Opals are formed in near-surface volcanic rocks, within cavities and cracks. In sedimentary volcanic ash rock, percolating water in the ground dissolves silica that eventually precipitates to form the opal, sometimes becoming the replacement material for fossils (shells, bones, wood) whose original material had dissolved away.
Opals are notable for their "play of colors" – many stones flash the colors of the rainbow when moved, because of the interference of light on small cracks and other internal structural differences. Additionally opals have characteristic colors because of the impurities within the stone. The milky or pearly appearance of some opals are due to inclusions of small gas bubbles. Yellows and reds prove the presence of iron oxides. The amazing black opals that sometimes flash green, blue and red get their color from magnesium oxides and organic carbon within the stone.

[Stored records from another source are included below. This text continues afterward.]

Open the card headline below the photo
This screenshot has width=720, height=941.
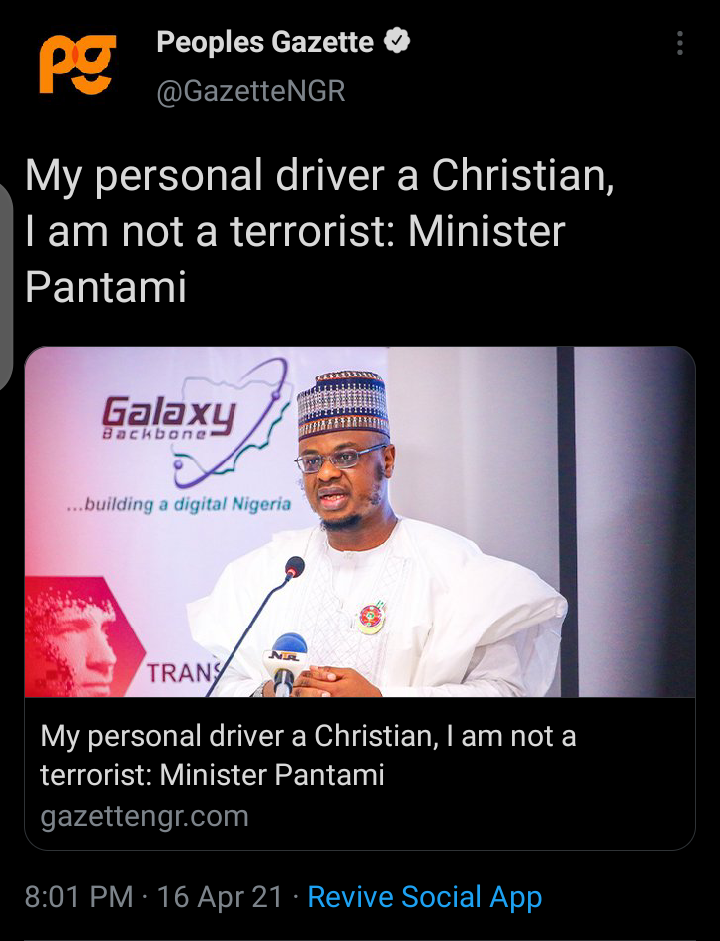(x=308, y=755)
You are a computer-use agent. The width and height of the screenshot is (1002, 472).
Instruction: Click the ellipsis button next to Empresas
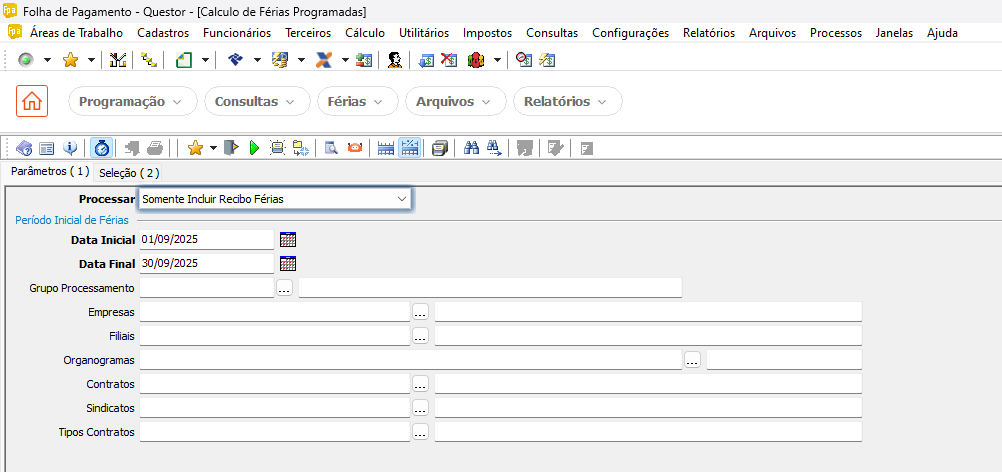(x=421, y=312)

The primary source of opals is Australia, noted for its wonderful black opals. Fire opals were first mined in Mexico, and continue to be produced today. In the U.S, brilliant fire opals are found in Nevada as well. Other commercial sources of opal are Brazil, Honduras, Nicaragua, Guatemala, Japan and Ireland.
The name opal is derived from the Sanskrit word "upala", as well as the Latin "opalus", which means: "precious stone".

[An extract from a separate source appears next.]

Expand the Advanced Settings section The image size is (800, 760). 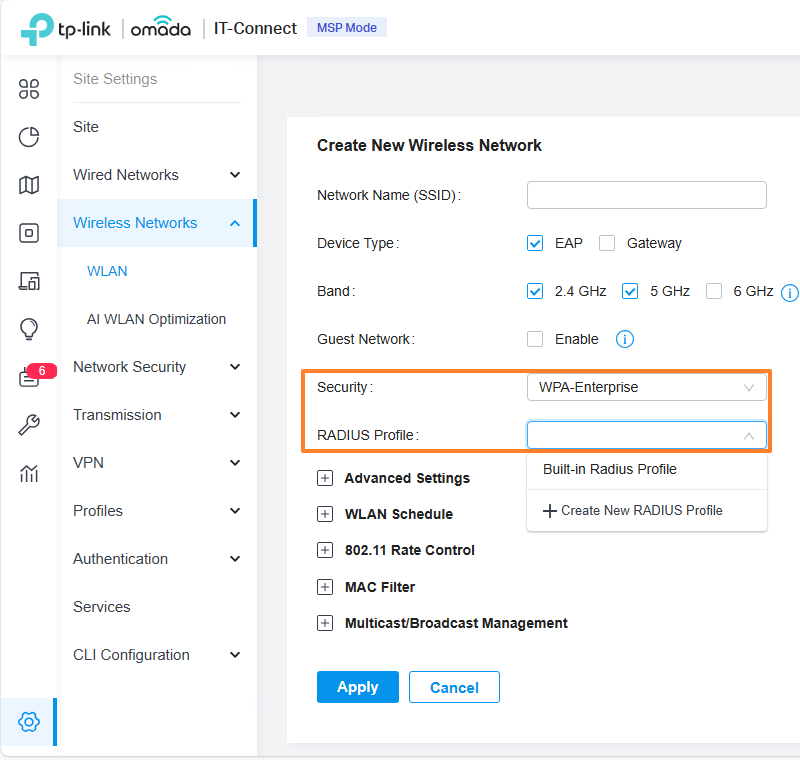324,478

The other birthstone for October is the tourmaline - a gemstone that exhibits the broadest spectrum of gemstone colors. Gem-quality forms of this mineral have been misidentified in the past, as rubies, emeralds as well as sapphires. Actually, a legendary tourmaline-the size of a pigeon’s egg-belonging to the Russian Empress Catherine the Great was long thought to be a ruby. The name of this gemstone is believed to derive from the Singhalese (Sri Lankan) word "toramalli", a term used for yellow, green or brown stones, which means "something little out of the earth".
Most tourmalines are found in a myriad of colors: yellow, green, red, blue, pink, brown and black. Some even have bi-colored properties. A valued bi-colored variety of tourmaline, found in Brazil, is called the "watermelon". The outer edges of the gem are green, transitioning to a transparent white zone that gives way to a pink or light red interior.
Also, tourmaline has a noteworthy property: when it is warmed or rubbed, it attracts small bits of paper, lint and ash. The reason this happens is because the gem becomes charged with static electricity. Actually, Benjamin Franklin used this gem in his studies of electricity. Also, maintaining a tourmaline exhibit at museums needs constant cleaning of the gemstone because heat from lights of the display case create a charge in the stone that attracts dust.
Compared with other gemstones, tourmalines are a somewhat quite recent discovery. Among some people though, the stone is known as the "peace stone", known to dispel fear and make its wearer calm.